▶ _What you are asked to do_: Starting at the line that contains "Dahua DHI-LM24-E230C-A5-V2 Monitor" and ending at the line that contains "[Novedad] (39, 714)", the lines below are to be given again exactly, with nothing added.

▶ _Supplied data_:

------------------------------------------------------------

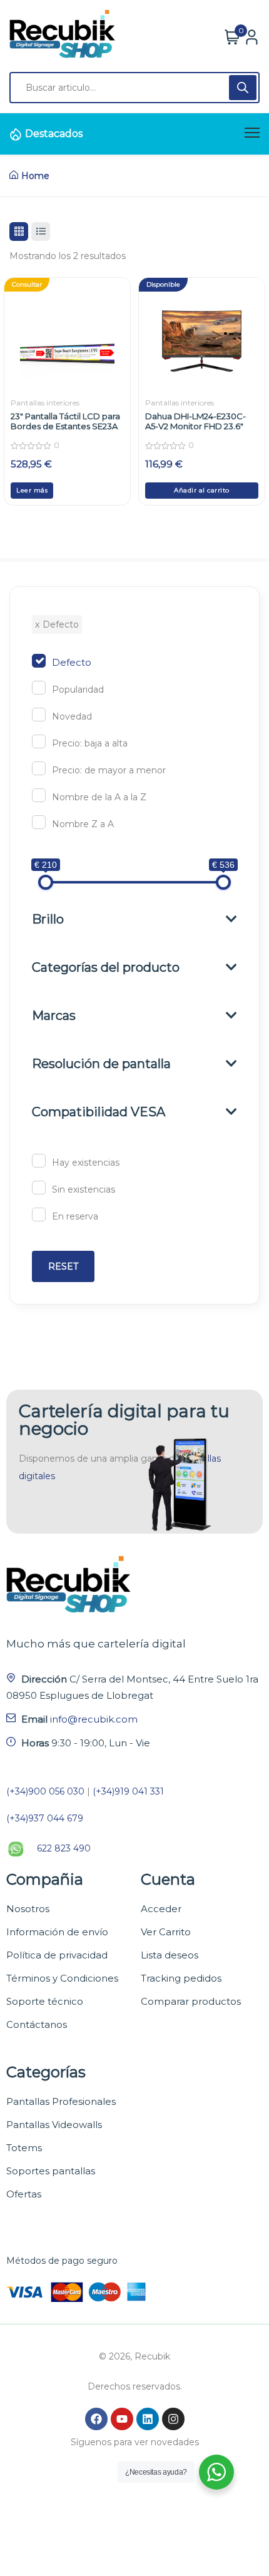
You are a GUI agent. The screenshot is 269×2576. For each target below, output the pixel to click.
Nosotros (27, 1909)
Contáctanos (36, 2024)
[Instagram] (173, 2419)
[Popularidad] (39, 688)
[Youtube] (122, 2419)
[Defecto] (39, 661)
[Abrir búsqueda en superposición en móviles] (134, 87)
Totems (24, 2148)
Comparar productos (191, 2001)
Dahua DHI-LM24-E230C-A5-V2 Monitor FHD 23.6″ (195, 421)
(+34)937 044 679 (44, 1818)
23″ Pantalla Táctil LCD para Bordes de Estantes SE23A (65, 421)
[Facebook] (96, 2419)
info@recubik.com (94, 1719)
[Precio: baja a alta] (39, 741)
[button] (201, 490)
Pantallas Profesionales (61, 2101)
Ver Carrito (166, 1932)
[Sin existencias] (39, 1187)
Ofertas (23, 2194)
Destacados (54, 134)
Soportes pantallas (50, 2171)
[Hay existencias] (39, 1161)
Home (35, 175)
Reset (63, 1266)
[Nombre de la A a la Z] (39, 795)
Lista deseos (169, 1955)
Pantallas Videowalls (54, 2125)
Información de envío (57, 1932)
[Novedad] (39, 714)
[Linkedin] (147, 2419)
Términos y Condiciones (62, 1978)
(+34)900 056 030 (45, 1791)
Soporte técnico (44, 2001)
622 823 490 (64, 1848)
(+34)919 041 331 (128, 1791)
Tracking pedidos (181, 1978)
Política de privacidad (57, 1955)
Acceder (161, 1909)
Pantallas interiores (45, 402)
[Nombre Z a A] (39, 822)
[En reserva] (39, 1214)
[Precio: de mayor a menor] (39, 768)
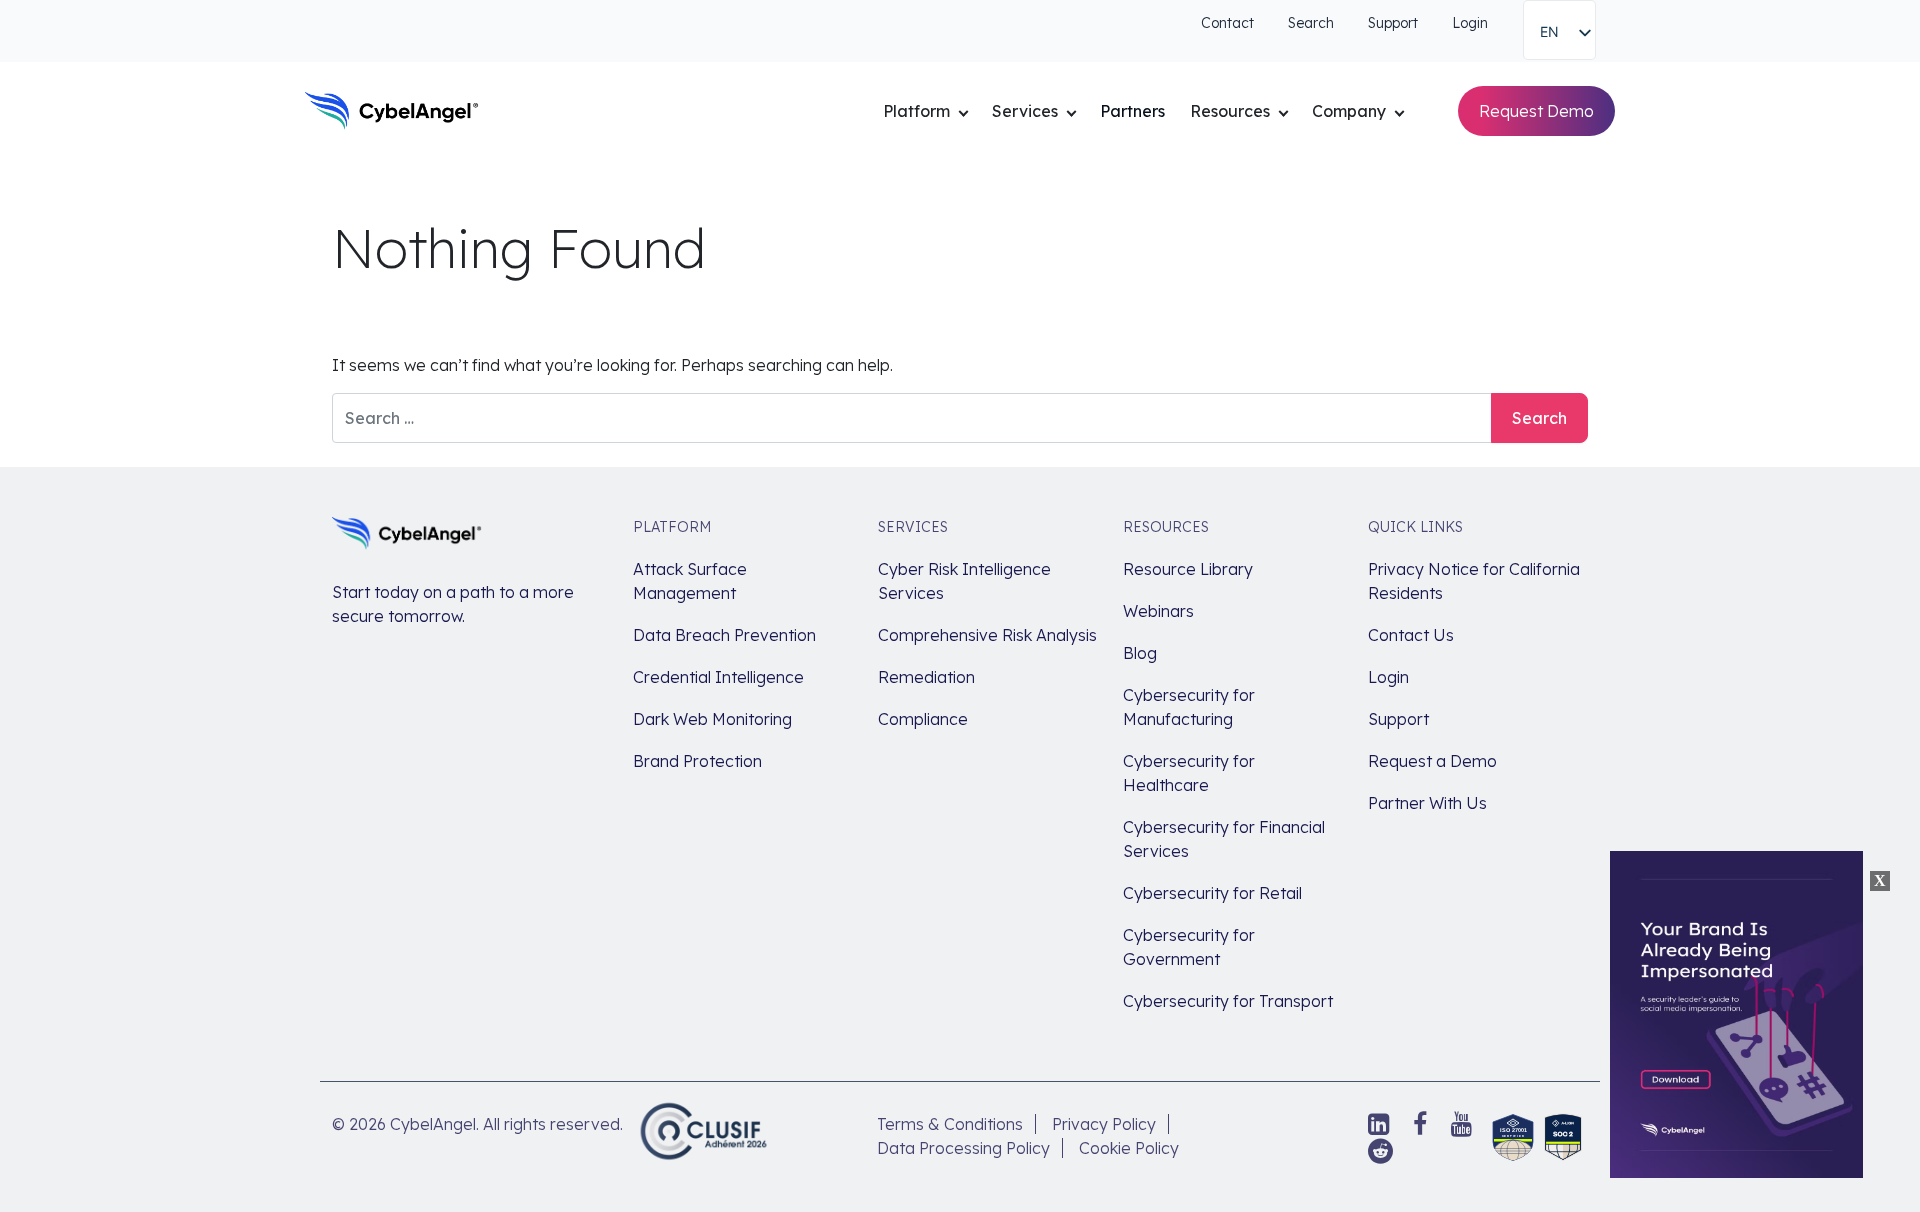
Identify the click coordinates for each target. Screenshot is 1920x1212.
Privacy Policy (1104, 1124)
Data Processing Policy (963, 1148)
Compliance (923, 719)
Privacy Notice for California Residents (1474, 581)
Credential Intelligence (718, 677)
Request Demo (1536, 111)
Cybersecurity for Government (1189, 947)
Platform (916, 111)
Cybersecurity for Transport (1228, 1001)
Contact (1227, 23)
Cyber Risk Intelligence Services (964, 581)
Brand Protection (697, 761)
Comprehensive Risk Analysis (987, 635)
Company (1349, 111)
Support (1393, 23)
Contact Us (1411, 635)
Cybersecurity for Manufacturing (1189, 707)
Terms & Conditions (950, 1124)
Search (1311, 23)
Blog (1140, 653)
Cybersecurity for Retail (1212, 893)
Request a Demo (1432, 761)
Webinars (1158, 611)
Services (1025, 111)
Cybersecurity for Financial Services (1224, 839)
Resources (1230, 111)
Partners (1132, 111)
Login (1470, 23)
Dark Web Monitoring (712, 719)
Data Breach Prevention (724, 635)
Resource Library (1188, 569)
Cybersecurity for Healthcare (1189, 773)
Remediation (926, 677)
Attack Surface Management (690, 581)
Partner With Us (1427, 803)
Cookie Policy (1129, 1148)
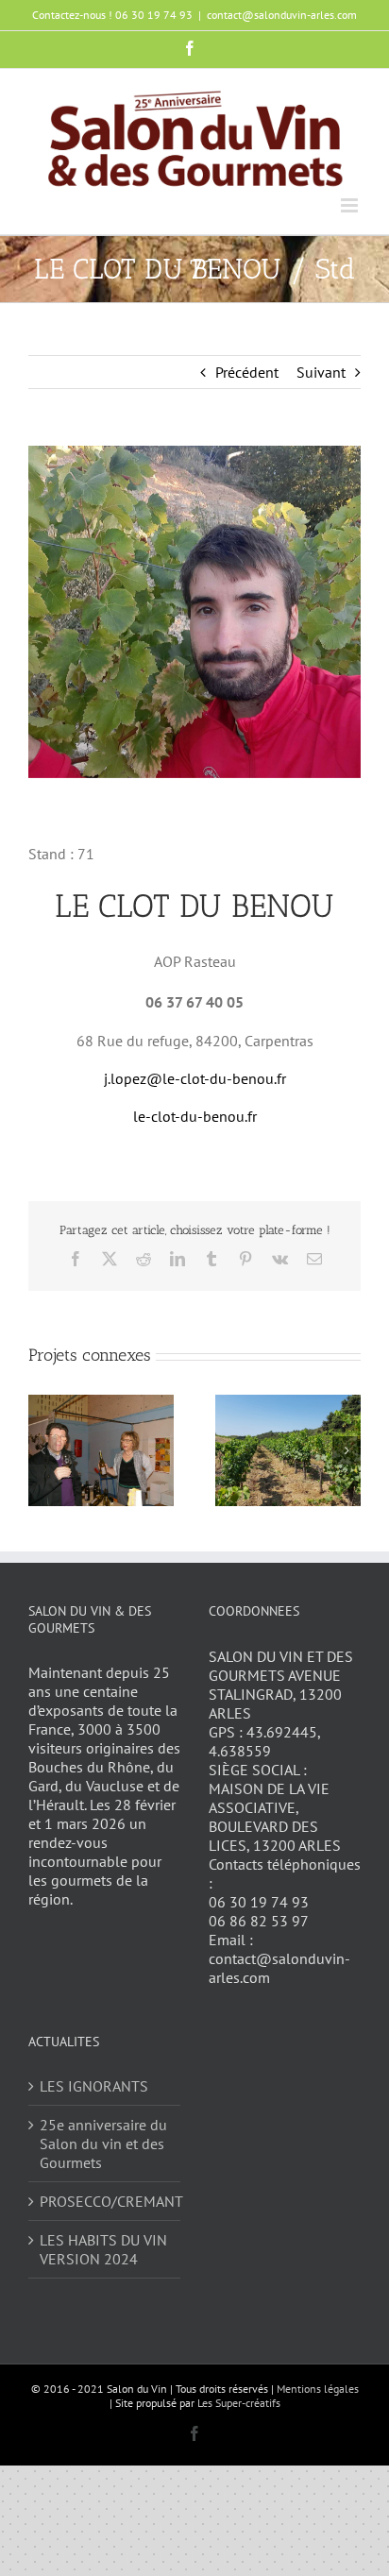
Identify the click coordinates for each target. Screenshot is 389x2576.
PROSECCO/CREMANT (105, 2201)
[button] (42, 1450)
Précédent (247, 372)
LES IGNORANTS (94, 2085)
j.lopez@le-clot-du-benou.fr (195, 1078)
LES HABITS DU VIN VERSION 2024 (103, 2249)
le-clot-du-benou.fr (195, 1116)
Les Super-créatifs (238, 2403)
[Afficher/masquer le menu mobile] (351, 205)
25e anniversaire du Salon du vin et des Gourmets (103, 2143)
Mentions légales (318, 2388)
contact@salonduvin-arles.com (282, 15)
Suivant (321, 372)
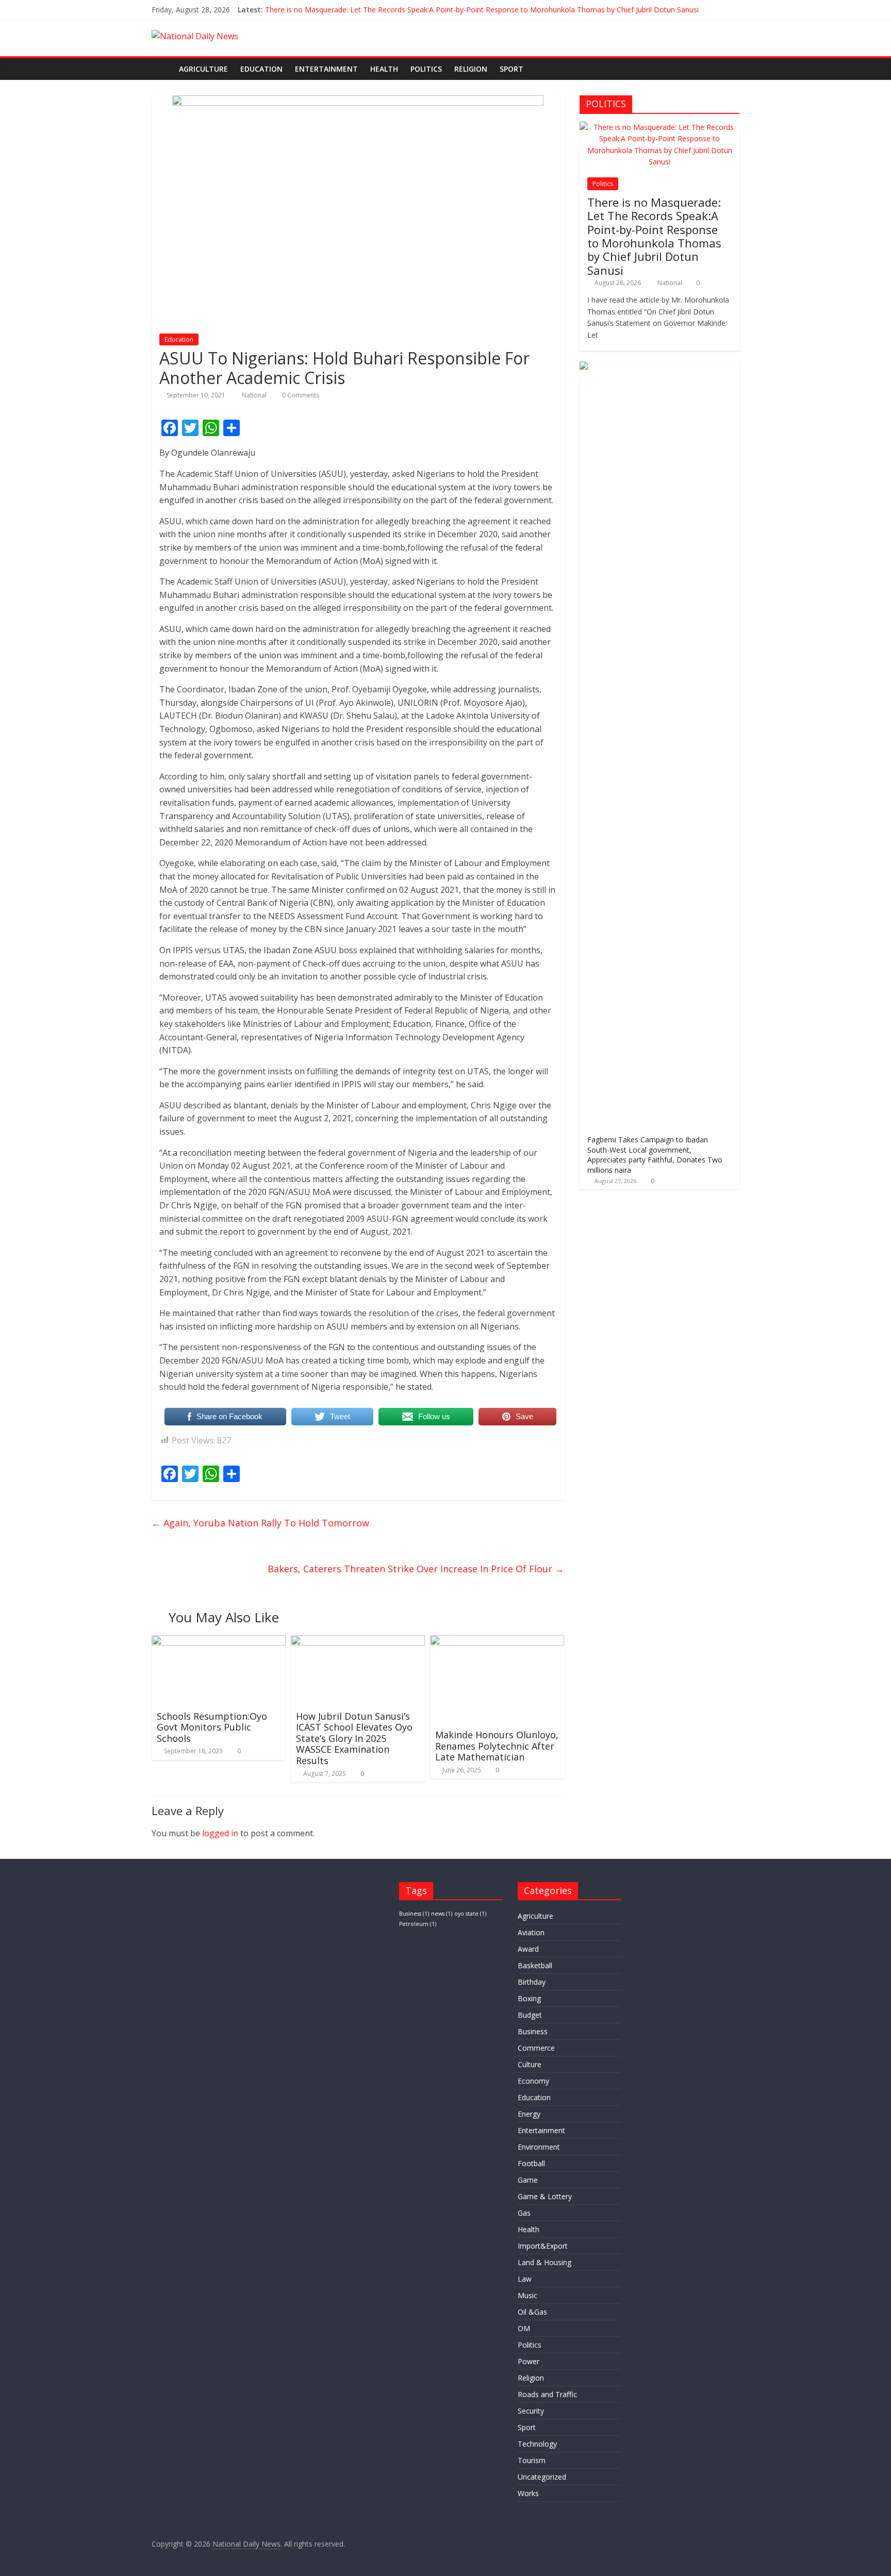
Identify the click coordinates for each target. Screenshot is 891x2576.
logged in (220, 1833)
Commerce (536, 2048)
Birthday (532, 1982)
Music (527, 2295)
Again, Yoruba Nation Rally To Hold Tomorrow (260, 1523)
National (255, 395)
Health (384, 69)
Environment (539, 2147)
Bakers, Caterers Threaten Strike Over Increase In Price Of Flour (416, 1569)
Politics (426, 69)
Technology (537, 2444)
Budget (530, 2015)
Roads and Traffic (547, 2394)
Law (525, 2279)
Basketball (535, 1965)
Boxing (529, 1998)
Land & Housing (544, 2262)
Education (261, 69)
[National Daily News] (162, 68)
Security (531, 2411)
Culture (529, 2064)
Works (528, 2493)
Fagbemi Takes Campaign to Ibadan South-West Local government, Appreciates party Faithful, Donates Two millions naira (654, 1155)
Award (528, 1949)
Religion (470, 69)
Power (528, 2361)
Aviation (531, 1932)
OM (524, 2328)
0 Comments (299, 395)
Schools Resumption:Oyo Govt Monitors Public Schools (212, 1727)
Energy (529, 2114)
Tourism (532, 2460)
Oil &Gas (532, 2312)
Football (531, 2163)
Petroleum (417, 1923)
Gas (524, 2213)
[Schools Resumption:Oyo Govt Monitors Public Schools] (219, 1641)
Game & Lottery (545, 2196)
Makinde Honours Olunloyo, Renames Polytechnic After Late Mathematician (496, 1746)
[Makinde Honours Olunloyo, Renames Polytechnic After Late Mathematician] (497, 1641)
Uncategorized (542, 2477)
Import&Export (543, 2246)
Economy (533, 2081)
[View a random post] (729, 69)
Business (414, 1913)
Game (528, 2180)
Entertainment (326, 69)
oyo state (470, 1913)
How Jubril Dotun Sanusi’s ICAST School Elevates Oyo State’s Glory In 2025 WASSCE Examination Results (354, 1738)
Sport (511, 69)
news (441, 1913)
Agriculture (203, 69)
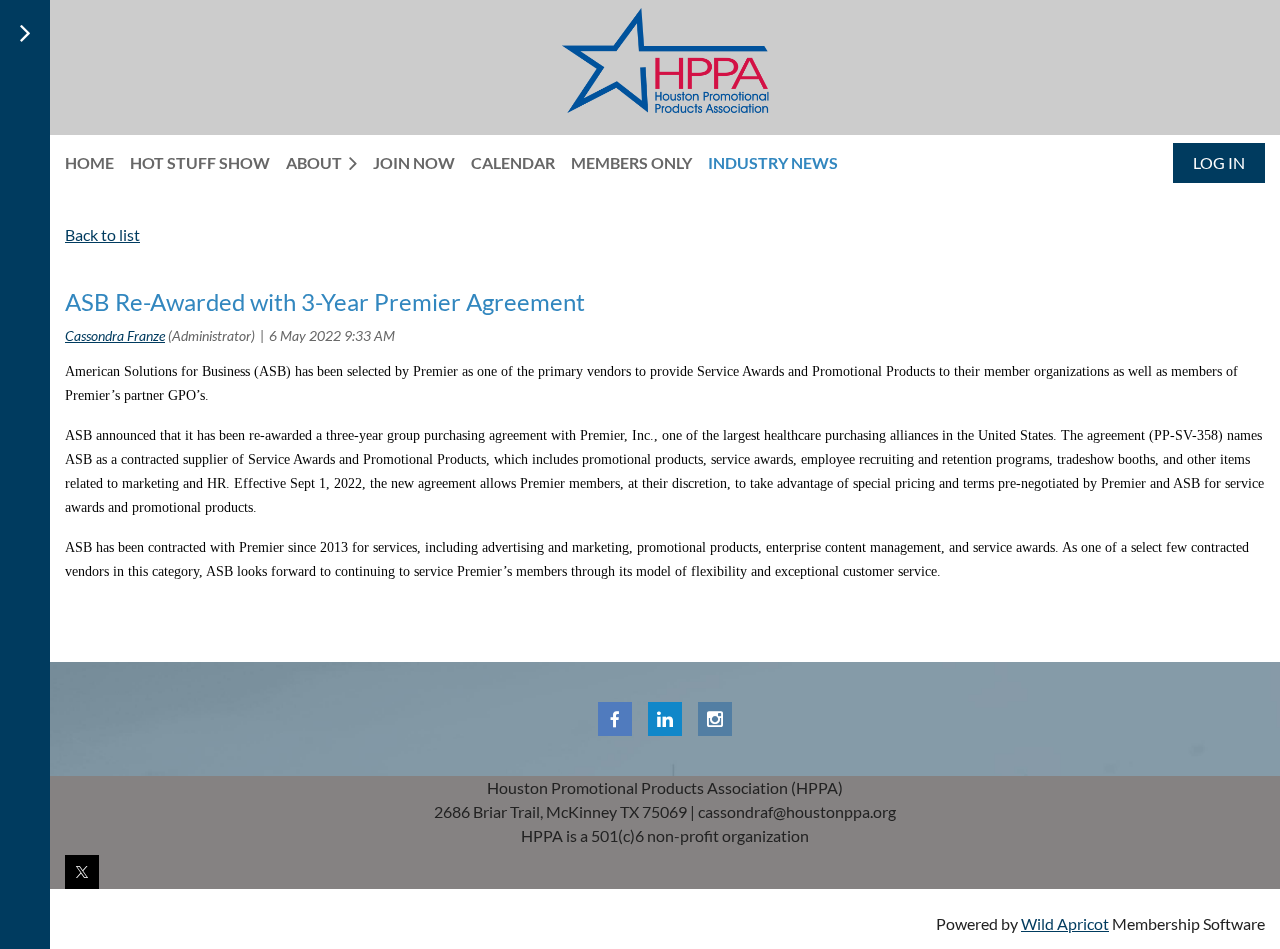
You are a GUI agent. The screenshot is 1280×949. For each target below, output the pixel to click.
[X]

------------------------------------------------------------

▶ _Exercise output_:
Dahua DHI-LM24-E230C-A5-V2 Monitor FHD 23.6″ (195, 421)
(+34)937 044 679 (44, 1818)
23″ Pantalla Táctil LCD para Bordes de Estantes SE23A (65, 421)
[Facebook] (96, 2419)
info@recubik.com (94, 1719)
[Precio: baja a alta] (39, 741)
[button] (201, 490)
Pantallas Profesionales (61, 2101)
Ver Carrito (166, 1932)
[Sin existencias] (39, 1187)
Ofertas (23, 2194)
Destacados (54, 134)
Soportes pantallas (50, 2171)
[Hay existencias] (39, 1161)
Home (35, 175)
Reset (63, 1266)
[Nombre de la A a la Z] (39, 795)
Lista deseos (169, 1955)
Pantallas Videowalls (54, 2125)
Información de envío (57, 1932)
[Novedad] (39, 714)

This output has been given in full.